RECORDS TO PROCESS:
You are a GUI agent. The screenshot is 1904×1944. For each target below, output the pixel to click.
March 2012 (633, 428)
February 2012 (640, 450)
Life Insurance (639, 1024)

* * *

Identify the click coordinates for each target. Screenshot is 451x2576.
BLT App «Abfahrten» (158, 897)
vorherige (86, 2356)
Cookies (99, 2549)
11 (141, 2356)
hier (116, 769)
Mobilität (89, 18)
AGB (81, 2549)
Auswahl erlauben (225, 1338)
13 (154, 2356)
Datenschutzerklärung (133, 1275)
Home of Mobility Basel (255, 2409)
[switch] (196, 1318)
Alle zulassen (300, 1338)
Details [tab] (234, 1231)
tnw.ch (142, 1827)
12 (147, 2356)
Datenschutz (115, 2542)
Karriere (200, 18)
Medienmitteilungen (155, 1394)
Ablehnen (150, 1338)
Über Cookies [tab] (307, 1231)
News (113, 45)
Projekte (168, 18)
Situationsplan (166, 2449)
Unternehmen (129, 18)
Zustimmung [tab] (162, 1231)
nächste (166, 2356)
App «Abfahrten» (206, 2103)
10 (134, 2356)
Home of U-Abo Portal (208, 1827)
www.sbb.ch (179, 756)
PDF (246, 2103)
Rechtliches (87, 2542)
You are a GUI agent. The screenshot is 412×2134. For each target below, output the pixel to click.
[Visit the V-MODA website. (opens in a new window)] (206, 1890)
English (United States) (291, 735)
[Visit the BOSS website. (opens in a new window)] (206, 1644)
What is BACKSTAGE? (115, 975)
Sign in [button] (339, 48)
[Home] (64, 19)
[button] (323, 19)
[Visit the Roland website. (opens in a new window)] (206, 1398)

--

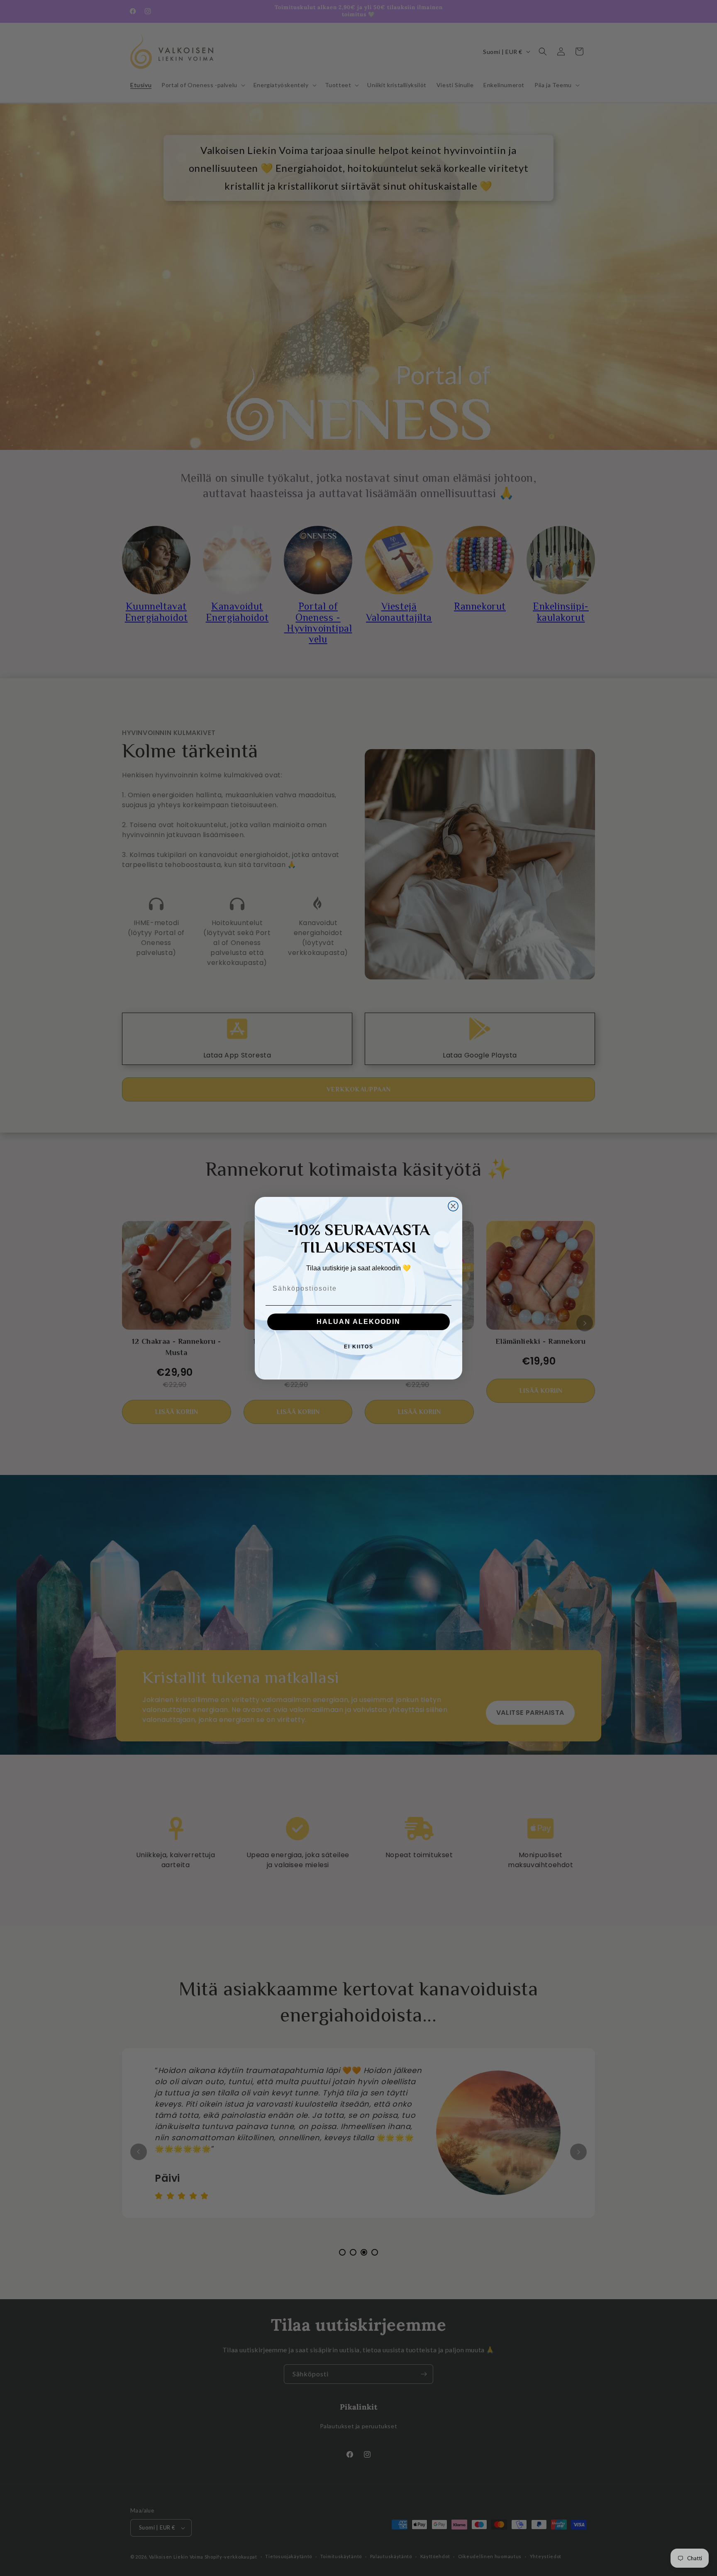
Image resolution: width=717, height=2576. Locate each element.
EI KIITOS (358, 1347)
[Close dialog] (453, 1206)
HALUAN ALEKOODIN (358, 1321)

THE TASK: All that is wanted is the stretch of lines above from the one containing "Alle zulassen (300, 1338)" through the one containing "[Visit the Roland", duplicated exactly.

ANSWER FOR THIS EXERCISE:
Alle zulassen (300, 1338)
Details [tab] (234, 1231)
tnw.ch (142, 1827)
12 (147, 2356)
Datenschutz (115, 2542)
Karriere (200, 18)
Medienmitteilungen (155, 1394)
Ablehnen (150, 1338)
Über Cookies [tab] (307, 1231)
News (113, 45)
Projekte (168, 18)
Situationsplan (166, 2449)
Unternehmen (129, 18)
Zustimmung [tab] (162, 1231)
nächste (166, 2356)
App «Abfahrten» (206, 2103)
10 (134, 2356)
Home of U-Abo Portal (208, 1827)
www.sbb.ch (179, 756)
PDF (246, 2103)
Rechtliches (87, 2542)
You are a GUI agent. The screenshot is 412×2134. For each target below, output the pixel to click.
[Visit the V-MODA website. (opens in a new window)] (206, 1890)
English (United States) (291, 735)
[Visit the BOSS website. (opens in a new window)] (206, 1644)
What is BACKSTAGE? (115, 975)
Sign in [button] (339, 48)
[Home] (64, 19)
[button] (323, 19)
[Visit the Roland website. (opens in a new window)] (206, 1398)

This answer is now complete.